Each line below that holds the word "Click" counts toward the answer; reply with the total number only.

_Task inputs_:
*** Block opens ***

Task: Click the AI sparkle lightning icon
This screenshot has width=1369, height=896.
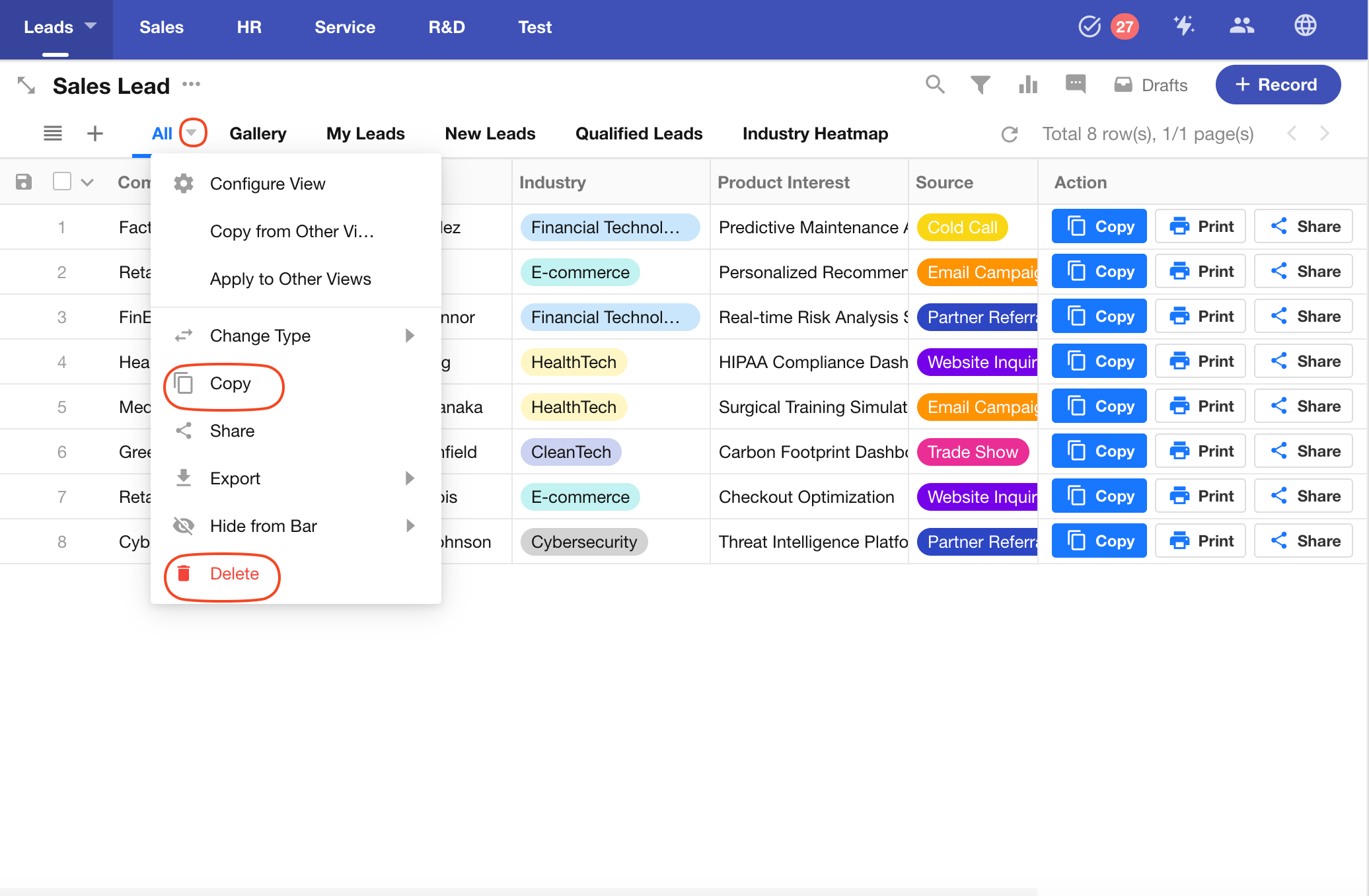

*** Block closes ***
*** Block opens ***

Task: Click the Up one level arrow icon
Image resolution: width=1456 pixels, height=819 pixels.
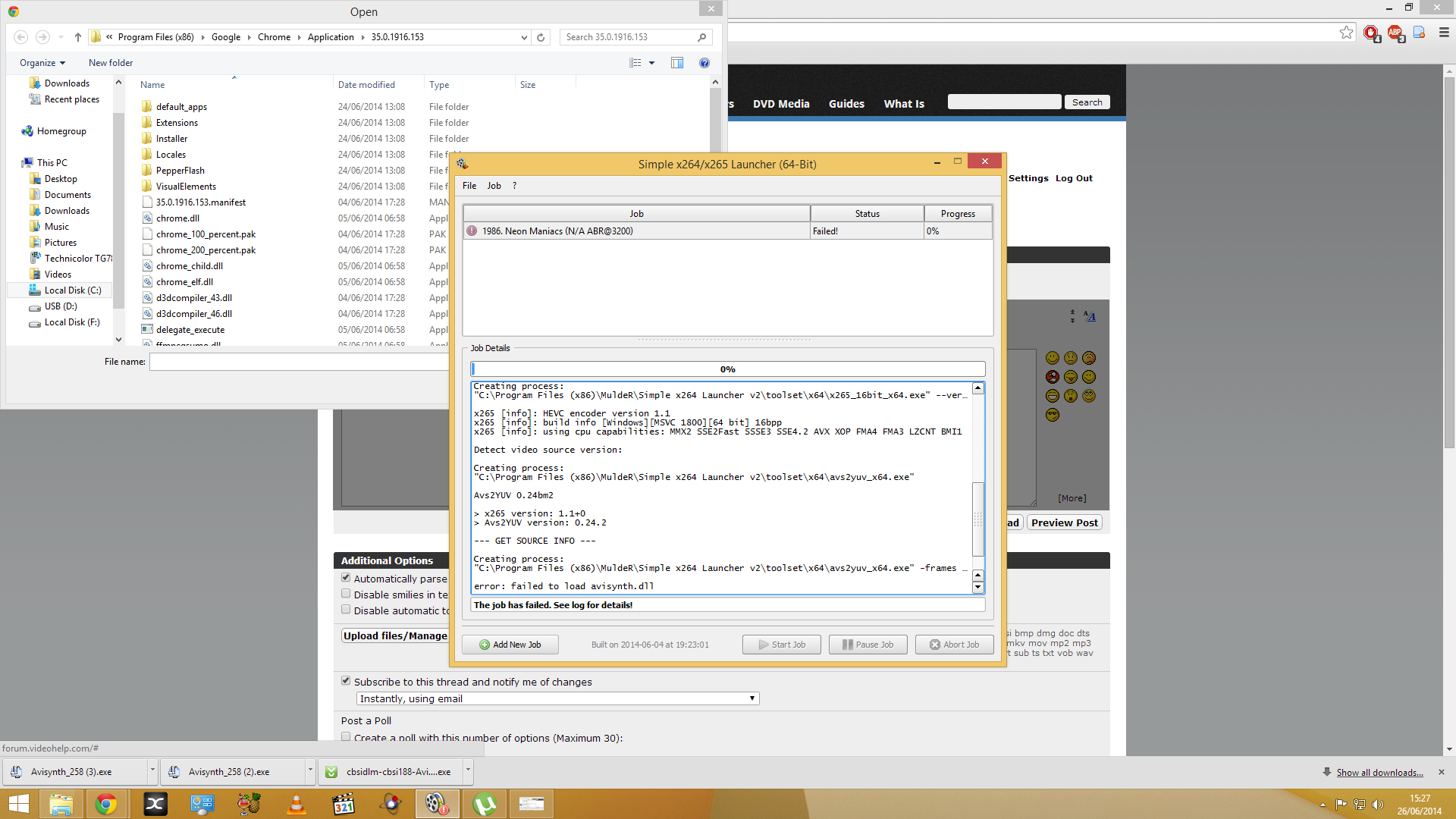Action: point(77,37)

*** Block closes ***

_Reply to the task_: 2